| Aim of the task |
What you return must match the records below exactly, down to each character.

| Materials provided |

* * *

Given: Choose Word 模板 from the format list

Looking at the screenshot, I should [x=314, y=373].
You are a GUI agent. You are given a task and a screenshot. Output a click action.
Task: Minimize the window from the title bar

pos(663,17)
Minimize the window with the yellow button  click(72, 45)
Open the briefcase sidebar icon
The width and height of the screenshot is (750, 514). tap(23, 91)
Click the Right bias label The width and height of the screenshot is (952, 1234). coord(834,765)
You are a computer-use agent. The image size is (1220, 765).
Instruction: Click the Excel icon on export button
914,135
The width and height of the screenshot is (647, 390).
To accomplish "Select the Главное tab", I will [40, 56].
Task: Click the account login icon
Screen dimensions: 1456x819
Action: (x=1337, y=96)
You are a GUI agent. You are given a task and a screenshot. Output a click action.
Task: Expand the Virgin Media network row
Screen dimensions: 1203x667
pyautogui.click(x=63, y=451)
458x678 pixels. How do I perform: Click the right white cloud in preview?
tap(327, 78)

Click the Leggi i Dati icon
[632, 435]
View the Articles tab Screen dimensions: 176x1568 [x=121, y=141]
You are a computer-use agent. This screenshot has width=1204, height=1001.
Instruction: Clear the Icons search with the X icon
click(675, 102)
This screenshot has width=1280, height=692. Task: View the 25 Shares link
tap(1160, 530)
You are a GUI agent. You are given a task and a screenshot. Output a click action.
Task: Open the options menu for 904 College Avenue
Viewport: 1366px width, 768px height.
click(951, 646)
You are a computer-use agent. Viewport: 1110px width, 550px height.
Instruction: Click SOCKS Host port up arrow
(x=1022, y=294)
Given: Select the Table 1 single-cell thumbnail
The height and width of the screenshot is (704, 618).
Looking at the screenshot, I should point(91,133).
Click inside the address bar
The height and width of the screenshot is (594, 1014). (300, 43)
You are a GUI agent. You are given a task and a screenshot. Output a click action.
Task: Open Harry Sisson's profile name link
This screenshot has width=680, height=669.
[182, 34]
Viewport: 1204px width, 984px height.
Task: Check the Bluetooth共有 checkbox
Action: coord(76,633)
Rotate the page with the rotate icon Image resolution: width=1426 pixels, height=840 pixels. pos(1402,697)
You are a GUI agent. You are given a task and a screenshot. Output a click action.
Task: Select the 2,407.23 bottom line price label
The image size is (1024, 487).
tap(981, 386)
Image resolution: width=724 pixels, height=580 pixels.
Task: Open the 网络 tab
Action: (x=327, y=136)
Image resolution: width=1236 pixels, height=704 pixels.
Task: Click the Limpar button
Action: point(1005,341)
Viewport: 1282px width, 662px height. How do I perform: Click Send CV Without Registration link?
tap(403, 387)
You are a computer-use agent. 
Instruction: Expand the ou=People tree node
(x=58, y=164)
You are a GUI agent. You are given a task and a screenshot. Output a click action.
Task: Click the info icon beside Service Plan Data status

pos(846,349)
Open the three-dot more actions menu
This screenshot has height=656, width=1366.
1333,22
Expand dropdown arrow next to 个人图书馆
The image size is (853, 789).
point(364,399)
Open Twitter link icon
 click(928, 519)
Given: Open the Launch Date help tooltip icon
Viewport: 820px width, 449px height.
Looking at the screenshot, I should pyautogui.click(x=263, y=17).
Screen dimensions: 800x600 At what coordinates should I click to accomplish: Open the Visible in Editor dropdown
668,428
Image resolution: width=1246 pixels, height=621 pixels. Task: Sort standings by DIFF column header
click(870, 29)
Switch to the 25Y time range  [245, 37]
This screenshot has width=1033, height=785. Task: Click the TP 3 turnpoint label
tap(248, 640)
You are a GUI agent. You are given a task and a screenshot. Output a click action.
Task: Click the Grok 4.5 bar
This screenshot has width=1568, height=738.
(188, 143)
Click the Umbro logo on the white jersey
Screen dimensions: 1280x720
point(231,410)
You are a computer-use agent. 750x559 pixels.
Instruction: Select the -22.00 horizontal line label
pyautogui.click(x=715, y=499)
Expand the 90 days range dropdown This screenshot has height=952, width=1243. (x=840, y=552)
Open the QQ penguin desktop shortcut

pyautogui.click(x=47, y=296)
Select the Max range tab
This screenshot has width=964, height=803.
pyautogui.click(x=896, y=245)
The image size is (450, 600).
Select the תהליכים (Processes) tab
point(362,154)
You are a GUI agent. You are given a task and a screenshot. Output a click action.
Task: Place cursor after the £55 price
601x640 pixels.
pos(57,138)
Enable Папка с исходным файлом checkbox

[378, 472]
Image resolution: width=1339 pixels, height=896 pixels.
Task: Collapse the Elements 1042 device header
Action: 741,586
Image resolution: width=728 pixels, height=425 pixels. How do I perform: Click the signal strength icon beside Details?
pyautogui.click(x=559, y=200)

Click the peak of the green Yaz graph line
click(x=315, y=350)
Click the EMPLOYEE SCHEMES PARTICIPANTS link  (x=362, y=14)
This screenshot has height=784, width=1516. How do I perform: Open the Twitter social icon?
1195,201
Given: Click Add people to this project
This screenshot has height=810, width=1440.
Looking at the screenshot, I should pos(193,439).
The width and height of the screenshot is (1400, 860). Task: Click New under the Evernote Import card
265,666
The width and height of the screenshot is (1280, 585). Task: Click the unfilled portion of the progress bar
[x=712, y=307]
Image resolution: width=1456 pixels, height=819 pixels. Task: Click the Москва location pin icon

* * *

| Solution for this task |
Given: Choose Word 模板 from the format list

Looking at the screenshot, I should [x=314, y=373].
You are a GUI agent. You are given a task and a screenshot. Output a click action.
Task: Minimize the window from the title bar

pos(663,17)
Minimize the window with the yellow button  click(72, 45)
Open the briefcase sidebar icon
The width and height of the screenshot is (750, 514). tap(23, 91)
Click the Right bias label The width and height of the screenshot is (952, 1234). coord(834,765)
You are a computer-use agent. The image size is (1220, 765).
Instruction: Click the Excel icon on export button
914,135
The width and height of the screenshot is (647, 390).
To accomplish "Select the Главное tab", I will [40, 56].
Task: Click the account login icon
Screen dimensions: 1456x819
Action: (x=1337, y=96)
You are a GUI agent. You are given a task and a screenshot. Output a click action.
Task: Expand the Virgin Media network row
Screen dimensions: 1203x667
pyautogui.click(x=63, y=451)
458x678 pixels. How do I perform: Click the right white cloud in preview?
tap(327, 78)

Click the Leggi i Dati icon
[632, 435]
View the Articles tab Screen dimensions: 176x1568 [x=121, y=141]
You are a computer-use agent. This screenshot has width=1204, height=1001.
Instruction: Clear the Icons search with the X icon
click(675, 102)
This screenshot has width=1280, height=692. Task: View the 25 Shares link
tap(1160, 530)
You are a GUI agent. You are given a task and a screenshot. Output a click action.
Task: Open the options menu for 904 College Avenue
Viewport: 1366px width, 768px height.
click(951, 646)
You are a computer-use agent. Viewport: 1110px width, 550px height.
Instruction: Click SOCKS Host port up arrow
(x=1022, y=294)
Given: Select the Table 1 single-cell thumbnail
The height and width of the screenshot is (704, 618).
Looking at the screenshot, I should point(91,133).
Click inside the address bar
The height and width of the screenshot is (594, 1014). (300, 43)
You are a GUI agent. You are given a task and a screenshot. Output a click action.
Task: Open Harry Sisson's profile name link
This screenshot has width=680, height=669.
[182, 34]
Viewport: 1204px width, 984px height.
Task: Check the Bluetooth共有 checkbox
Action: coord(76,633)
Rotate the page with the rotate icon Image resolution: width=1426 pixels, height=840 pixels. pos(1402,697)
You are a GUI agent. You are given a task and a screenshot. Output a click action.
Task: Select the 2,407.23 bottom line price label
The image size is (1024, 487).
tap(981, 386)
Image resolution: width=724 pixels, height=580 pixels.
Task: Open the 网络 tab
Action: (x=327, y=136)
Image resolution: width=1236 pixels, height=704 pixels.
Task: Click the Limpar button
Action: point(1005,341)
Viewport: 1282px width, 662px height. How do I perform: Click Send CV Without Registration link?
tap(403, 387)
You are a computer-use agent. 
Instruction: Expand the ou=People tree node
(x=58, y=164)
You are a GUI agent. You are given a task and a screenshot. Output a click action.
Task: Click the info icon beside Service Plan Data status

pos(846,349)
Open the three-dot more actions menu
This screenshot has height=656, width=1366.
1333,22
Expand dropdown arrow next to 个人图书馆
The image size is (853, 789).
point(364,399)
Open Twitter link icon
 click(928, 519)
Given: Open the Launch Date help tooltip icon
Viewport: 820px width, 449px height.
Looking at the screenshot, I should pyautogui.click(x=263, y=17).
Screen dimensions: 800x600 At what coordinates should I click to accomplish: Open the Visible in Editor dropdown
668,428
Image resolution: width=1246 pixels, height=621 pixels. Task: Sort standings by DIFF column header
click(870, 29)
Switch to the 25Y time range  [245, 37]
This screenshot has width=1033, height=785. Task: Click the TP 3 turnpoint label
tap(248, 640)
You are a GUI agent. You are given a task and a screenshot. Output a click action.
Task: Click the Grok 4.5 bar
This screenshot has width=1568, height=738.
(188, 143)
Click the Umbro logo on the white jersey
Screen dimensions: 1280x720
point(231,410)
You are a computer-use agent. 750x559 pixels.
Instruction: Select the -22.00 horizontal line label
pyautogui.click(x=715, y=499)
Expand the 90 days range dropdown This screenshot has height=952, width=1243. (x=840, y=552)
Open the QQ penguin desktop shortcut

pyautogui.click(x=47, y=296)
Select the Max range tab
This screenshot has width=964, height=803.
pyautogui.click(x=896, y=245)
The image size is (450, 600).
Select the תהליכים (Processes) tab
point(362,154)
You are a GUI agent. You are given a task and a screenshot. Output a click action.
Task: Place cursor after the £55 price
601x640 pixels.
pos(57,138)
Enable Папка с исходным файлом checkbox

[378, 472]
Image resolution: width=1339 pixels, height=896 pixels.
Task: Collapse the Elements 1042 device header
Action: 741,586
Image resolution: width=728 pixels, height=425 pixels. How do I perform: Click the signal strength icon beside Details?
pyautogui.click(x=559, y=200)

Click the peak of the green Yaz graph line
click(x=315, y=350)
Click the EMPLOYEE SCHEMES PARTICIPANTS link  (x=362, y=14)
This screenshot has height=784, width=1516. How do I perform: Open the Twitter social icon?
1195,201
Given: Click Add people to this project
This screenshot has height=810, width=1440.
Looking at the screenshot, I should pos(193,439).
The width and height of the screenshot is (1400, 860). Task: Click New under the Evernote Import card
265,666
The width and height of the screenshot is (1280, 585). Task: Click the unfilled portion of the progress bar
[x=712, y=307]
Image resolution: width=1456 pixels, height=819 pixels. Task: Click the Москва location pin icon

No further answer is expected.